L'accord commercial récemment ratifié entre les États-Unis et la Chine a été salué par l'Australie comme un signe de confiance pour les marchés mondiaux.
« C’est une bonne nouvelle. L’Australie appelle depuis longtemps à un apaisement, voire à la fin de la guerre commerciale entre les États-Unis et la Chine — celle-ci nuisait à la croissance économique mondiale — et nous nous réjouissons donc de la signature de cet accord », a déclaré Simon Birmingham, ministre australien du Commerce.

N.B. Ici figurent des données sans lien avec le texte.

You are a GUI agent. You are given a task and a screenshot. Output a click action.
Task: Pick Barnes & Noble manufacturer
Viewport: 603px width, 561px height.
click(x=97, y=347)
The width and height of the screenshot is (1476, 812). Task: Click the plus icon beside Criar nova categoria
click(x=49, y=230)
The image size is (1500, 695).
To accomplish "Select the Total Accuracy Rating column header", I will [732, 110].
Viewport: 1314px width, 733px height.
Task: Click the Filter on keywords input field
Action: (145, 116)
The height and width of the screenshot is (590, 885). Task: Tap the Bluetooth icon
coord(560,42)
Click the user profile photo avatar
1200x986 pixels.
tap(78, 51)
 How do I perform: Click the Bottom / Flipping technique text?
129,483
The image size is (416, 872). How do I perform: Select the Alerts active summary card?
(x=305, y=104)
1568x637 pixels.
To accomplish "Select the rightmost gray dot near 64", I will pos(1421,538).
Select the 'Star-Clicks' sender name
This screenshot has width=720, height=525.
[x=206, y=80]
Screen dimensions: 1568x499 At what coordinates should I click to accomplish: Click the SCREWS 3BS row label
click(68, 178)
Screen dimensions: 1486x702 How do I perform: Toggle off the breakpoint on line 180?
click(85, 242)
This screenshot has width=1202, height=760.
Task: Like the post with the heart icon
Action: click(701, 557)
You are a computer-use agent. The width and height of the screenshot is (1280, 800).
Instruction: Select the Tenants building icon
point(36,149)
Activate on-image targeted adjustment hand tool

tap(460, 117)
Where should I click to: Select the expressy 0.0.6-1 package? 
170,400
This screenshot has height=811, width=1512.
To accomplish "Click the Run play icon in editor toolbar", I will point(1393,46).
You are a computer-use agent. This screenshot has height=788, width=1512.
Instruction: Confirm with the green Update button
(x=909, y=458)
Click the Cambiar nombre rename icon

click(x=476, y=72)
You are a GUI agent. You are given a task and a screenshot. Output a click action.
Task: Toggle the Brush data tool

Ce nouveau pacte est intervenu de manière presque inattendue après deux ans d’hostilités entre les deux parties, même si M. Birmingham l’a qualifié de « trêve plutôt que d’élimination totale des tensions commerciales entre les États-Unis et la Chine ».
En vertu de ce nouvel accord, la Chine achètera pour 200 milliards de dollars de marchandises aux États-Unis sur deux ans, dont 50 milliards seront consacrés à l’achat de produits agricoles américains.
En échange, les États-Unis réduiront une partie des droits de douane imposés sur les produits chinois importés, pour un montant de 120 milliards de dollars.
Le ministre a toutefois reconnu que cet accord pourrait potentiellement nuire aux agriculteurs de son pays en imposant des contraintes à leurs échanges avec le vaste marché chinois.
Tout en admettant que les agriculteurs pourraient être affectés par ce nouvel accord, le ministre a déclaré : « Nous y voyons davantage d’avantages que d’inconvénients en raison de la confiance qu’il inspire. »
« Nous nous attendons à ce que la majeure partie de ces achats [que la Chine s’est engagée à effectuer auprès des États-Unis] s’inscrive dans le cadre de la croissance chinoise, plutôt qu’à se substituer à des achats existants. Nous pensons qu’ils concerneront des secteurs dans lesquels l’Australie n’est pas particulièrement exposée », a-t-il ajouté.
Jusqu’à présent, l’Australie a largement profité de la guerre commerciale
entre les deux plus grandes économies mondiales, enregistrant une hausse de 30 % de ses exportations agricoles vers la Chine au cours de l’année écoulée.